## WHAT IS ASKED
In the forum thread below, why did -rb find subscribing through Certapay easier than going through PayPal? Answer in one to three sentences.

## EXTRACT TO READ
┄┄┄┄┄┄┄┄┄┄

Please give me your pay pal info and I'll send what I can...

Blessings

Trinity

(official Padre of Army.ca???)


----------



## Mike Bobbitt (4 Sep 2005)

yukon: Thanks for the support, just need some extra info from you before I ship (see your e-mail for details).

Old Ranger: It's officially city of Ottawa, but on the outskirts.  I'm placing an order for more shirts on Tuesday and including XXL in that order... could be a couple of weeks before I have them in hand but I'll post an update when I do.

Thanks all!

Cheers
Mike


----------



## -rb (5 Sep 2005)

Just subscribed via certapay today with RBC and was pretty simple as long as you have online banking setup. Much easier for me as I don't have any cheques kicking around to set-up the pay-pal account

Question though Mike, is it instant deposit in to your account and are there any extra charges on your end for it?

thnks.


----------



## Mike Bobbitt (5 Sep 2005)

No charges on my end (unlike PayPal), it was dead easy.

Thanks


----------



## Lance Wiebe (6 Sep 2005)

Money order sent today, Mike.

As I stated earlier, hang on to the T-shirt.


----------



## Mike Bobbitt (6 Sep 2005)

Thanks Lance!


----------



## Old Ranger (9 Sep 2005)

How many more do you need?

Come on Troops, pitch in to help.

Look at all the experience you have access too.

Some of it might save your butt someday; in more ways than one.


----------



## pronto (9 Sep 2005)

C'mon all you lazy buggers out there. If I can do it, so can you! Lord knows I can be lazy too ....

Pronto

PS: Munster is nice!


----------



## Mike Bobbitt (9 Sep 2005)

I'm already getting the process started.


----------



## HERC (9 Sep 2005)

Mike,

How do I renew my subscription early to help out?  It is currently an automatic renewal.  How about a PayPal donation instead, is that easier?

Thanks,  Shayne


----------



## Mike Bobbitt (9 Sep 2005)

Hi Shayne,

I appreciate that, but not really necessary. I'm not trying to bleed people dry, just make sure we have the resources to stick around for a bit.  As a subscriber, you're already helping out.

┄┄┄┄┄┄┄┄┄┄

## DATASET CONTENT
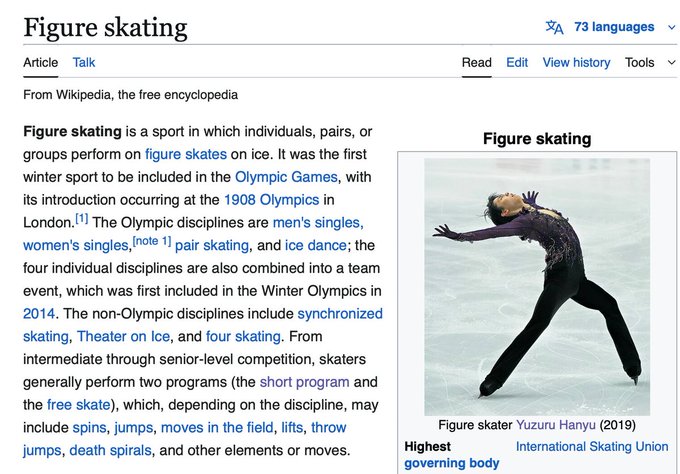
Task: Open the figure skates link
Action: point(186,154)
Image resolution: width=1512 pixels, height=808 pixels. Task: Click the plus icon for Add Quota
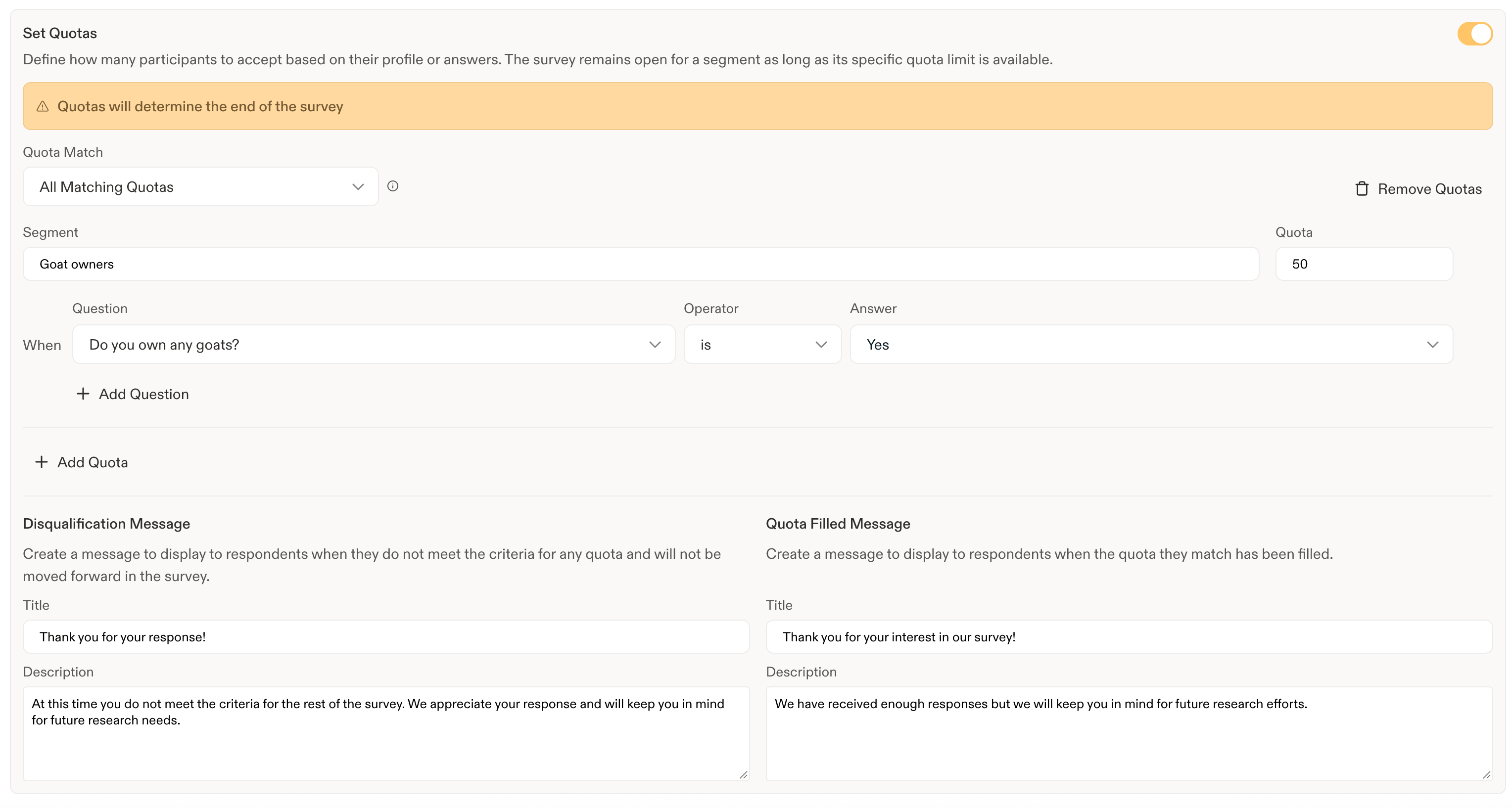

┄┄┄┄┄┄┄┄┄┄

## RIGHT ANSWER
-rb had no cheques on hand, and cheques would have been needed to set up a PayPal account. Subscribing through Certapay with RBC was simple as long as online banking was already set up.